The worry about allowing absolutely anything and letting speculative parsing sort it out is that it will be easy for users to hang themselves; that us get very complex and inscrutable behaviors. Some redundancy is valuable. Requiring users to specify elements as children of unordered sequences to make the diagnostic messages simpler also dodges the whole issue of whether a choice can be the child of an unordered sequence. Ultimately, you can model anything along these lines as an array of choice, so the question is what simpler cases do we make easier to express. For example why don't we rule out the cases where there are N floating children out of M total children for N >1 ? This just forces you to cross the line over to an unordered sequence if you have something where there is more than one kind of thing floating around. This whole issue really stems from fear of complexity. When something common and simple is expressed I would like a simple dfdl implementation to be able to give users clear diagnostics when data is broken. The point of unordered initiated was that if that is in fact a common case the diagnostics would be very simple. If it's not a common enough case then of course we should drop it. But the fact that speculative parsing has to deal with this as a special case of even more complex things isn't a good argument for dropping it to me. The perspective I am trying to convey is this: speculative parsing is a very big hammer. Many keywords could be dropped from dfdl if we lean on speculation everywhere. That doesn't mean we should do so. To me most data formats shouldn't require any speculation and it should be easy to work in the subset of dfdl where speculation plays no role. ...mikeb On Jan 11, 2010, at 6:37 PM, Stephanie Fetzer <sfetzer@us.ibm.com> wrote:
All:
I remember a bit of a conversation on this topic from a while back - one of the things we were addressing was multi-level unorderedness. An unordered group (or an ordered group with floating components) within an unordered group (or an ordered group with floating components). This is allowed in WTX and we wanted to make sure that it was specifically allowed in DFDL. We do no restrict unordered groups at all in this respect.

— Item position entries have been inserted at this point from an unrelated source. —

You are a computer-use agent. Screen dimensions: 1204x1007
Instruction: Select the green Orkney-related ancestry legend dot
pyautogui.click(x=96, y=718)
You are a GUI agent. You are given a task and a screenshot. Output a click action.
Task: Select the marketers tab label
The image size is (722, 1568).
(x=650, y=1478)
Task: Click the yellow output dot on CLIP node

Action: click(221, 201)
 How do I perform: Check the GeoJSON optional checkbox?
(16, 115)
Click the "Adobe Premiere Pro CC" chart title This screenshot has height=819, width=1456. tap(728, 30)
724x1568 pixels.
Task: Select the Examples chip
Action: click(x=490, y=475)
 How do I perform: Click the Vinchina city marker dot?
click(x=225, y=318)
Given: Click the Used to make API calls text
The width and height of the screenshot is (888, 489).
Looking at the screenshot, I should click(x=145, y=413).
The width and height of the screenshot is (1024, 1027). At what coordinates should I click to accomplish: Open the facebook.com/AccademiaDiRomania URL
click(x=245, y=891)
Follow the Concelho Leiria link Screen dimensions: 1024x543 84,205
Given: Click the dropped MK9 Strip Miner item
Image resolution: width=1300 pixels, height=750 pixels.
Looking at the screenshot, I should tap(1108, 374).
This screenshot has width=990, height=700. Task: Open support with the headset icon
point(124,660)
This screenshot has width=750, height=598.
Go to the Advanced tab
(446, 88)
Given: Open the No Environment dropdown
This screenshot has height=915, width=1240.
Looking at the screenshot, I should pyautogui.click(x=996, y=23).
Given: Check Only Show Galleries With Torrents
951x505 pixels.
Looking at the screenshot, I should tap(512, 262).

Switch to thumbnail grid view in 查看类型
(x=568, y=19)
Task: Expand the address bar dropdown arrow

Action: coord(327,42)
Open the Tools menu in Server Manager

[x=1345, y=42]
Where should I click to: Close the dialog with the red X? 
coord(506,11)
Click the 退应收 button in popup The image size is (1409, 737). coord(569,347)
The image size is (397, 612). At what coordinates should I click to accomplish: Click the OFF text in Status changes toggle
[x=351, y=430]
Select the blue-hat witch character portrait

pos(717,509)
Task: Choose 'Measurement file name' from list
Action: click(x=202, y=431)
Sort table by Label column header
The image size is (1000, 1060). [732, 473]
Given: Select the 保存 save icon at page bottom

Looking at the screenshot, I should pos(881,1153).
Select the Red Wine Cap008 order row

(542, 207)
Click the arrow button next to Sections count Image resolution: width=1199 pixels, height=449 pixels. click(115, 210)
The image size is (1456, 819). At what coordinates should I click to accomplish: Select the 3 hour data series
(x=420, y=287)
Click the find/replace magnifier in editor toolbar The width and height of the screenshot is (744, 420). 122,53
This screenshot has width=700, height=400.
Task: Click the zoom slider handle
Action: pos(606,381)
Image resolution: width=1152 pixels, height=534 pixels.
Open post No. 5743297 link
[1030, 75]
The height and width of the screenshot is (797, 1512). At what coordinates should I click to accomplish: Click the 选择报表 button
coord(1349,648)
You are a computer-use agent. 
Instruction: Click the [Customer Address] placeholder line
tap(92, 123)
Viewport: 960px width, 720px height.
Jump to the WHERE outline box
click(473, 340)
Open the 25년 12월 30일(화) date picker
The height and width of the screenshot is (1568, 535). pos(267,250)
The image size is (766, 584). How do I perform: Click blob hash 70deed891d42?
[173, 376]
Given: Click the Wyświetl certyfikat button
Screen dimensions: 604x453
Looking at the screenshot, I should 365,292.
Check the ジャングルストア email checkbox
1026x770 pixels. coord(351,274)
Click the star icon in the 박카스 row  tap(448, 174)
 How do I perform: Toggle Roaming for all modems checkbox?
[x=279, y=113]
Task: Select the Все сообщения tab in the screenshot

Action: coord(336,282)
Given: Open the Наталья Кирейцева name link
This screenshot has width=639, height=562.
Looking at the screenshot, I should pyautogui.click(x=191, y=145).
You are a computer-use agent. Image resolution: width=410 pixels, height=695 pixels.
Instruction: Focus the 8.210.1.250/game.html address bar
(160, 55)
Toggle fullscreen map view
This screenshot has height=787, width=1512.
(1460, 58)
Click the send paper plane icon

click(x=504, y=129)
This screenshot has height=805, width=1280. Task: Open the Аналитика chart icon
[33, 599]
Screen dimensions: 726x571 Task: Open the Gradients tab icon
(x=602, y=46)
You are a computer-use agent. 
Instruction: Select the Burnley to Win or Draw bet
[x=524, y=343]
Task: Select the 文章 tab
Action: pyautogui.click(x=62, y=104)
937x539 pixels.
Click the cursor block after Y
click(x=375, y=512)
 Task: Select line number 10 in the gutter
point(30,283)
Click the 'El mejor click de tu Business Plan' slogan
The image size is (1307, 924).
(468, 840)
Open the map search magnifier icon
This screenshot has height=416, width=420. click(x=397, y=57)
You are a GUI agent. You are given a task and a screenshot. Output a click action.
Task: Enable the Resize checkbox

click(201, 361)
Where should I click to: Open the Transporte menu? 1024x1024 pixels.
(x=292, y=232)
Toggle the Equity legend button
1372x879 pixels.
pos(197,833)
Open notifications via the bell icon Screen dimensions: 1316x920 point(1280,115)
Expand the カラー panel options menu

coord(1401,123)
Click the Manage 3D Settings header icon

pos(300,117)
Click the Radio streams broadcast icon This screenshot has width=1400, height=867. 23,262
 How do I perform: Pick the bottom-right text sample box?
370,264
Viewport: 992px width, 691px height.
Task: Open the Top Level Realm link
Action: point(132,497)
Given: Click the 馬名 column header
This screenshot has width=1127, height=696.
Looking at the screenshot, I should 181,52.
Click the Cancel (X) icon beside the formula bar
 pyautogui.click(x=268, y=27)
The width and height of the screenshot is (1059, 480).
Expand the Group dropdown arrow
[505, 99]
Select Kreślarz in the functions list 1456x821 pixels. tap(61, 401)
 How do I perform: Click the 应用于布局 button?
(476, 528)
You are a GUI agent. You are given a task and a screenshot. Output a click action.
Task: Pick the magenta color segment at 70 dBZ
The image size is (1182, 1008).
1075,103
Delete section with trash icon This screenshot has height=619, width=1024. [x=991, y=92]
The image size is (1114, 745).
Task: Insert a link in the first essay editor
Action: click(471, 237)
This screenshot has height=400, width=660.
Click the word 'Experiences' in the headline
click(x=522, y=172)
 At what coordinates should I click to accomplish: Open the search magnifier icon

In V34 the DFDL spec contained the concept of "unordered" versus "unorderedInitiated" but that was removed ( with v35) and the 'children must be xs:element' phrase was added).
The other goal of the wording in the spec was to make sure that an unordered group was parsed/serialized the exact same way as an ordered group with ALL unordered components. If we have a group with n-1 floating components then that is really the functional equivalent of having n floating components. The one 'static' component will not anchor anything and all will still be unordered. If we had n-2 floating components then we would in fact have two components that would need to be in the same order relative to each other.
So from that perspective - the wording in 16.5 looks correct to me: An ordered sequence of n element children with either n or n-1 of those children with dfdl:floating="true" is equivalent to an unordered sequence with the same n element children with dfdl:floating="false".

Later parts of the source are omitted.